Polaris Dawn devrait durer environ cinq jours en orbite, après quoi la capsule Resilience freinera pour se poser au large de la Floride. Ses quatre occupants seront suivis de près pour de nombreuses expériences en particulier médicales (Anna Menon est médecin), car lors de leurs passages à haute altitude, ils seront exposés à beaucoup plus de radiations que les astronautes des missions sur la Station spatiale internationale. Des doses qui ne sont pas dangereuses pour les périodes d’exposition de la mission, mais qui sont tout de même équivalentes à quelques semaines sur l’ISS. Les deux occupantes féminines de la mission seront également les premières à atteindre une telle altitude, ce qui est intéressant pour comparer les effets sur la physiologie avec leurs collègues. La mission comporte également des lentilles spéciales pour le suivi de l’évolution des globes oculaires. Mais, il y aura également des moments de calme et de repos, pour que les quatre occupants puissent profiter de leur voyage au profil unique.

Un dispositif particulier sur une lentille pour mesurer l'évolution des globes oculaires, tel qu'en porteront les membres de Polaris Dawn. © Polaris Dawn/J. Kraus

SpaceX prépare la suite

Pour SpaceX, outre la trajectoire, la sortie extravéhiculaire et le profil de mission inédit, c’est aussi l’occasion de tester les liaisons de données entre la capsule Crew Dragon et le sol en utilisant le réseau de connectivité Starlink. Crew Dragon embarque en effet une antenne adaptée et testera des liaisons laser avec les unités de la constellation qui comptent désormais pratiquement 7 000 satellites actifs.

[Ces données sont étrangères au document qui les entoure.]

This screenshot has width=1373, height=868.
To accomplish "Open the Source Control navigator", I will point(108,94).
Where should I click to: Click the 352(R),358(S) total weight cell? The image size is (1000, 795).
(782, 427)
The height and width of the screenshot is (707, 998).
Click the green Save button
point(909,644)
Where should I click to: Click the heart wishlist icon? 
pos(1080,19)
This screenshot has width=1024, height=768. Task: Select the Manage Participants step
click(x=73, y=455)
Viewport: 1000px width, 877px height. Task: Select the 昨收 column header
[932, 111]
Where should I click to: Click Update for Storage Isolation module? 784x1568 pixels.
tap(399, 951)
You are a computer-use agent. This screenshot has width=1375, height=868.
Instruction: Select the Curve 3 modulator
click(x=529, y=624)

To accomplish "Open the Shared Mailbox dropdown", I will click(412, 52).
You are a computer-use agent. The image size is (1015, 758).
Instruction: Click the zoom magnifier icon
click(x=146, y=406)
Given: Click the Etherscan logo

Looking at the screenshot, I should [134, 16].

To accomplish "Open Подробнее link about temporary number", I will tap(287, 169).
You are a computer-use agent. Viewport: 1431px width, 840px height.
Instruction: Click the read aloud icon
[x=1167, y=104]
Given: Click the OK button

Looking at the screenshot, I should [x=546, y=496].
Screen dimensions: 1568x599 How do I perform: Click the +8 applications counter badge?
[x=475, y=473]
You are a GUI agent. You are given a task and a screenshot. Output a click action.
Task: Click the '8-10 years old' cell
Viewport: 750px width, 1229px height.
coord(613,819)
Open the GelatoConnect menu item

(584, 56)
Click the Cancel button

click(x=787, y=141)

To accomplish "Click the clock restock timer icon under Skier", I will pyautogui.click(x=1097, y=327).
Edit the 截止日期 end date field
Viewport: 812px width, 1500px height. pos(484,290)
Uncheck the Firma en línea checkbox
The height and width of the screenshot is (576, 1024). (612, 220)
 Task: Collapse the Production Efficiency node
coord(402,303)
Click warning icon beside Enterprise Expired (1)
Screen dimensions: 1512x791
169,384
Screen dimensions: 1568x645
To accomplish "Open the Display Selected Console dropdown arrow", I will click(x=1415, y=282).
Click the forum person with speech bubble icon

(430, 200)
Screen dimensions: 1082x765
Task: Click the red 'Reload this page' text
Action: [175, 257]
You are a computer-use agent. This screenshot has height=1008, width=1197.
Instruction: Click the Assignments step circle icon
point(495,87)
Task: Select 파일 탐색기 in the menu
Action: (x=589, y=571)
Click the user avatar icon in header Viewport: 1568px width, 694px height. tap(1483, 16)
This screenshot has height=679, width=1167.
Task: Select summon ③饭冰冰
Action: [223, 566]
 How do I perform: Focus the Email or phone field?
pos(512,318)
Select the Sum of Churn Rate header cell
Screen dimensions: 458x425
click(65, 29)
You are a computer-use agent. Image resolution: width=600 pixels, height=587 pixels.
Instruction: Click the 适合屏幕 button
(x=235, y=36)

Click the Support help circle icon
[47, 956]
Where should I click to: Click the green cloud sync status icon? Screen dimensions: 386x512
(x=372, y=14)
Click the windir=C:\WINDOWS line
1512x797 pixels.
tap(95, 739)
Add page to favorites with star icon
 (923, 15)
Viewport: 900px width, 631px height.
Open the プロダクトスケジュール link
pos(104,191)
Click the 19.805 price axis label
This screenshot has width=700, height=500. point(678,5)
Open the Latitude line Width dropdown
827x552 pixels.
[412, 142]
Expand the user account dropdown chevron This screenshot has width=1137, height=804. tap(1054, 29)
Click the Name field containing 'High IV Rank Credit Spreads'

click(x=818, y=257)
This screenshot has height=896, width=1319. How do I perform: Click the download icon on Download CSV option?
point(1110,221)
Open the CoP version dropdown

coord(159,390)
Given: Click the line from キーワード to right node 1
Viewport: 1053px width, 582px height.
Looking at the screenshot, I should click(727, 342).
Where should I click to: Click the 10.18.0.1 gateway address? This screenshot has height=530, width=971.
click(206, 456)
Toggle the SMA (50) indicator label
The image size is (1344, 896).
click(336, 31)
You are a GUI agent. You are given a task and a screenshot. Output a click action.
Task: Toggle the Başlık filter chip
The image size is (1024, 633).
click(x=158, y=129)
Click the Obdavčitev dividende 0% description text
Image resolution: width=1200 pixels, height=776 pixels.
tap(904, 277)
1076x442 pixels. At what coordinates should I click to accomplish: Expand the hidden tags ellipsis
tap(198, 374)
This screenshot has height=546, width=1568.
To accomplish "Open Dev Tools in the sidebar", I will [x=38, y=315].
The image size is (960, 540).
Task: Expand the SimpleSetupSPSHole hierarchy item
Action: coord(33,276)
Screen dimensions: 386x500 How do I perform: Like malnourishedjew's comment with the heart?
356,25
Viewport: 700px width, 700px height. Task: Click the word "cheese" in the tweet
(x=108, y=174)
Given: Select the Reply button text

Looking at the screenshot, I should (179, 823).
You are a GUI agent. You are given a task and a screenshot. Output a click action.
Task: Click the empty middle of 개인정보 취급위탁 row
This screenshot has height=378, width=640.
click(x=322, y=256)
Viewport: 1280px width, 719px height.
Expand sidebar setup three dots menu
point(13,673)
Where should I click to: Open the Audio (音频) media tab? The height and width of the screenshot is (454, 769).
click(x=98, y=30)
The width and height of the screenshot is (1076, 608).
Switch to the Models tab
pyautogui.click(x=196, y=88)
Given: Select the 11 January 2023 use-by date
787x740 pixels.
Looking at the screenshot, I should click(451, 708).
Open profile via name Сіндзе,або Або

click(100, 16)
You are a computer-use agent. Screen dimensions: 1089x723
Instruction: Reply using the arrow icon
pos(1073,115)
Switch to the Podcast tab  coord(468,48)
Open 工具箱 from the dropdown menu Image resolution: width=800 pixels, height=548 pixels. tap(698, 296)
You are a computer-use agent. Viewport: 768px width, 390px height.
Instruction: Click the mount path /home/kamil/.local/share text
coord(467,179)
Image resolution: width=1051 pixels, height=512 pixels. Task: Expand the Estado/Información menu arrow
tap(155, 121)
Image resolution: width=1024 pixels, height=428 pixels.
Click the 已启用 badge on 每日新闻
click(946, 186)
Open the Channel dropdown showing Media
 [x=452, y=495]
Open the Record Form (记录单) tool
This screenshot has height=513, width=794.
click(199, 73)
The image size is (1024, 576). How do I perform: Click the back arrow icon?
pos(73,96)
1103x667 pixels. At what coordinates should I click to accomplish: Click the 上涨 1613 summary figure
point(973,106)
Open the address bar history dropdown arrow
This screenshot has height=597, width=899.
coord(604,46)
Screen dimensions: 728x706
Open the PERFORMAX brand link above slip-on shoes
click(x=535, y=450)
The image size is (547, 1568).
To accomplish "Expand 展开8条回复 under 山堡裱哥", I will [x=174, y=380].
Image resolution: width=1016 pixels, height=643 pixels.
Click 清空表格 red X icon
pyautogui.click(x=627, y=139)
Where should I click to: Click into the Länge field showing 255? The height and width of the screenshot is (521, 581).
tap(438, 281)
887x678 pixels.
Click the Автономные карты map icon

La firme basée à Hawthorne envisage de plus en plus de missions pour la NASA comme pour des clients privés tels qu'Axiom ou pour des individus comme Jared Isaacman. Cette mission est donc importante à la fois pour qu’ils puissent repousser les limites de ce qui est proposé à leurs clients, mais aussi pour de potentielles missions au service des agences ou de futurs travailleurs en orbite. Les scaphandres notamment devraient évoluer à l’avenir pour permettre des opérations en autonomie.